Agri-chemical company BASF has launched a new initiative to help UK growers unlock the potential – and the profits – of their potato crop.

Titled, ‘Perfecting Potatoes Together’, the initiative provides a platform on which the potato industry can come together to share experience, know-how and passion for developing and perfecting healthy potato crops.

“It’s undoubtedly been a tough year with the loss of more active ingredients, the pandemic and more extreme weather events,” said BASF marketing manager for specialities, Matthew Goodson.

“The combined effect is a very challenging environment in which to produce a profitable potato crop. We want to work together with growers and other industry experts, to help develop solutions that overcome these challenges. But to make this happen we need the support of growers and we’re asking them to join the community.”

For Hugh Black, a potato grower based on Backboath Farm in Angus, Scotland, these challenges are all too real. Mr Black said: “Climate change is certainly having an impact here. Now, for example, in the second week of April, I should be out planting potatoes but it is too cold. Soil temperatures should be somewhere between 6 and 8C but they are currently 1.5C - 4C and it’s very detrimental to crop establishment.”

Despite being nearly 700 miles away, Mike Renouard, business unit manager for The Jersey Royal Company, is witnessing similar changes.

He said: “Climate change affects us most years now. We are seeing much longer spells of continuous weather – either wet or dry. We start planting potatoes mid-winter and the last two have been among the wettest on record. The island is wholly reliant on surface water, so later in the season, big rainfall events hamper the application of crop protection products. We just can’t risk them getting into drinking water supplies.

“Extended dry spells are difficult too. We’ve tiny field sizes and can only irrigate 30 to 40% of our area at any one time. Even that involves laying pipes across roads and other people’s properties.”

Mr Black is growing 14 varieties of potatoes across 85ha of his 1000ha farm and with 45% of his crop grown for seed, pests and diseases are a real threat to his business.

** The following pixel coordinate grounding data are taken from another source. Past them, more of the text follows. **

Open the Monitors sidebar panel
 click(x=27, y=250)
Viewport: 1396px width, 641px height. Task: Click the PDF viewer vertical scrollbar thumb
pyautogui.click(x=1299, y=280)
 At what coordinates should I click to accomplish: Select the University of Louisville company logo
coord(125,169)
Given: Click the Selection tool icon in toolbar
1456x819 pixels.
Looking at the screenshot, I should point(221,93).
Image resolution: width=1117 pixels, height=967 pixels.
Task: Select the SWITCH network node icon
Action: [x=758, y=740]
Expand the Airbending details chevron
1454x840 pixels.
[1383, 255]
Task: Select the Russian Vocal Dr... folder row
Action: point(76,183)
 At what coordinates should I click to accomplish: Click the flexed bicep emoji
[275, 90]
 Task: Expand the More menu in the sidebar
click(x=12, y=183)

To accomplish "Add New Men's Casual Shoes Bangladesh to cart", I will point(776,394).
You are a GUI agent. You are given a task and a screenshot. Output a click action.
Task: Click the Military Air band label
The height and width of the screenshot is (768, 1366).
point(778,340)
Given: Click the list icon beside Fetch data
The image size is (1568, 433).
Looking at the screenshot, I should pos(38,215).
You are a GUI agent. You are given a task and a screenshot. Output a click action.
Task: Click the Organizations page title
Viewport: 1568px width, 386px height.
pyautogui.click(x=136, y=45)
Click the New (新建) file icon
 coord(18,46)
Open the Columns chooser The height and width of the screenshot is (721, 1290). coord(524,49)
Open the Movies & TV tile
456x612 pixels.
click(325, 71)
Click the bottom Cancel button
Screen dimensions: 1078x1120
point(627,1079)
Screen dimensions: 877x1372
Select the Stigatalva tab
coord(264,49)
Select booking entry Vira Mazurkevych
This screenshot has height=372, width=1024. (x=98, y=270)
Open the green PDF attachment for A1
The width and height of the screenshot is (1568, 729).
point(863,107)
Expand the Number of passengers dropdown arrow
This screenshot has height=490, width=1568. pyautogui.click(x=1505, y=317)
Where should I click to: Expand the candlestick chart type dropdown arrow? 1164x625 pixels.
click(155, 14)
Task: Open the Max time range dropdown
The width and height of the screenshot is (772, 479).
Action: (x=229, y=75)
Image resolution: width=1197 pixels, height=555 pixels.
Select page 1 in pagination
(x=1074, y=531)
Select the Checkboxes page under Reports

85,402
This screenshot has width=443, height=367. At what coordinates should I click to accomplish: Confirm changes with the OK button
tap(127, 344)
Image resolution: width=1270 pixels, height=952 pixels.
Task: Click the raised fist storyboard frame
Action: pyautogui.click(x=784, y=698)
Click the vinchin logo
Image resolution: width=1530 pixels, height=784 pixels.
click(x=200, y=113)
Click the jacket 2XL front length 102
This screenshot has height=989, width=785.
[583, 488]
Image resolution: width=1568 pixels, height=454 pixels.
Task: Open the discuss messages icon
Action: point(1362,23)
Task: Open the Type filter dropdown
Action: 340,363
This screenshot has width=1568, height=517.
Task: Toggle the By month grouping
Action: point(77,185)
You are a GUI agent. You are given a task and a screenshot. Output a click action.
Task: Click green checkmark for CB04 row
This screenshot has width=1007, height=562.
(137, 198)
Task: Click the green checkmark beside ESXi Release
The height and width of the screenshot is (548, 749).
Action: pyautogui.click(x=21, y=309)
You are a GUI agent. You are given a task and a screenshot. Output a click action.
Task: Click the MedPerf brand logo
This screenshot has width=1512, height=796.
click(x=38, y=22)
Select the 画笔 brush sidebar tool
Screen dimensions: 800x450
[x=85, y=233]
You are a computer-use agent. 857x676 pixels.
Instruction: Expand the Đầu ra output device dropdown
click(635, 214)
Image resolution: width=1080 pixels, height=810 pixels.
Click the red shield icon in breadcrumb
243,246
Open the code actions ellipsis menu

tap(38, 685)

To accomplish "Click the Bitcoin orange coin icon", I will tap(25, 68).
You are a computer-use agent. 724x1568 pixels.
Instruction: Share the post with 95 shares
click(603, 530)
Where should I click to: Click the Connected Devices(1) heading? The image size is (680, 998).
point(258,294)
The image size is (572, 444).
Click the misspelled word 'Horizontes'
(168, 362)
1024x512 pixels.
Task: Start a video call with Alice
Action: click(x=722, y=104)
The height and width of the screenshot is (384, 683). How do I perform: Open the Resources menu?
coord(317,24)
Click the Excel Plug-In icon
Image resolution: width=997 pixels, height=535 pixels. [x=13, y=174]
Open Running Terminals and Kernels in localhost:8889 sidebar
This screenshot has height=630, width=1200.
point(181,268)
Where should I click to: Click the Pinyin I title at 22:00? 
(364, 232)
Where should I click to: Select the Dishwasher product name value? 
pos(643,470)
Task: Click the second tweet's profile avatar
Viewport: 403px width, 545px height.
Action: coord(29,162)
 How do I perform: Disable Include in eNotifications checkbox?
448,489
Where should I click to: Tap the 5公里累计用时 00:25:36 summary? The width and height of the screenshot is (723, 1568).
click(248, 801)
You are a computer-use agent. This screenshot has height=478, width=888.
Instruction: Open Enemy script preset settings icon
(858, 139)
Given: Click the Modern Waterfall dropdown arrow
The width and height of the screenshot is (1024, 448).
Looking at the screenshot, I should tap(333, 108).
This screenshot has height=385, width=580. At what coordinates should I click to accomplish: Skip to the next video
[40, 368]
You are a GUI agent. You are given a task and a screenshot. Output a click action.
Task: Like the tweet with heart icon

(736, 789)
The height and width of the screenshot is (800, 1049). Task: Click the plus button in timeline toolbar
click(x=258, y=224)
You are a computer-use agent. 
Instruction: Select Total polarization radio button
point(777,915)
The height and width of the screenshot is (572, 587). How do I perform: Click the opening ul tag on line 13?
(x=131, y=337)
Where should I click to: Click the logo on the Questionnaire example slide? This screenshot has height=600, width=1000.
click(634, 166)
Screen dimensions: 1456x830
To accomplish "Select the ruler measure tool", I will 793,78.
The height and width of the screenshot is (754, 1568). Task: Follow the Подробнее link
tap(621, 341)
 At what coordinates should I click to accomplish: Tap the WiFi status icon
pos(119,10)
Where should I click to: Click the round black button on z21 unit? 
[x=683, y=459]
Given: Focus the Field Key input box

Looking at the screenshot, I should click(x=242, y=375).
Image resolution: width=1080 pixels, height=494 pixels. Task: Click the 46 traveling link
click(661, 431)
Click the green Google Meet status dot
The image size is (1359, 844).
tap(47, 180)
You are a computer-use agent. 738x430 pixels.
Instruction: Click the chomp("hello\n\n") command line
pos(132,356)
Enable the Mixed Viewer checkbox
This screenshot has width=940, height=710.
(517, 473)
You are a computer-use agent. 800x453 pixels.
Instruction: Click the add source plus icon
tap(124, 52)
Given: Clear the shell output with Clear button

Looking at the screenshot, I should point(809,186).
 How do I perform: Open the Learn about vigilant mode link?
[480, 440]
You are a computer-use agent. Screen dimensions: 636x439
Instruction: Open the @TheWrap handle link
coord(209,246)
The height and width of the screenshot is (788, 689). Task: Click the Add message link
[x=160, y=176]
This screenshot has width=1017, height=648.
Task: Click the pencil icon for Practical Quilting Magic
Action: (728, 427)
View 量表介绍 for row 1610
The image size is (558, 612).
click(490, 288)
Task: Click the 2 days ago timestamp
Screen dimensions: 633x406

“We’re trying our best to economically spread the risk from PCN. Currently we’re on a seven year rotation, though my target is ten. We’re also growing processing varieties, not because they are profitable, but because they help clean the soil.”

In Jersey, Mike widely deploys biological controls: “We’ve lost pretty much all the nematicides now so managing PCN is a challenge. Some fields have been in continual production for the last 100 years and we’re dealing with some relatively high populations. Our early crops help break the cycle on the early land and on the later land, we’re using caliente mustard as a break crop after the potatoes. We are also growing solanum sisymbriifolium, which is also known as ‘prickly potato‘, as a trap crop and testing new biocontrols which are yet to come to market.”

It is this sort of discussion, exchange of experiences and ideas which BASF hopes will underpin the new initiative, strengthening understanding between the company and growers, and improving the breadth and depth of knowledge transfer.

For farmers in BASF’s ‘Real Results Circle’, there's an opportunity to tap into the company’s R and D, and get insights into optimising crop and product performance. Participating growers will also be among the first to trial new products and help shape the future of BASF’s product and service offering.

“We’ve a really exciting pipeline for the potato sector with three new fungicides targeting late blight, alteraria and tuber disease, two new herbicides effective against grassweeds and tricky broadleaved weeds respectively, and two new insecticides – an aphicide and a biological wireworm control – all coming to market in the next five years,” explained Mr Goodson.

“While our products go through rigorous testing during the development and approvals processes, it’s not until you get them on-farm using real sprayers etc that you uncover the nuances of optimising efficacy.”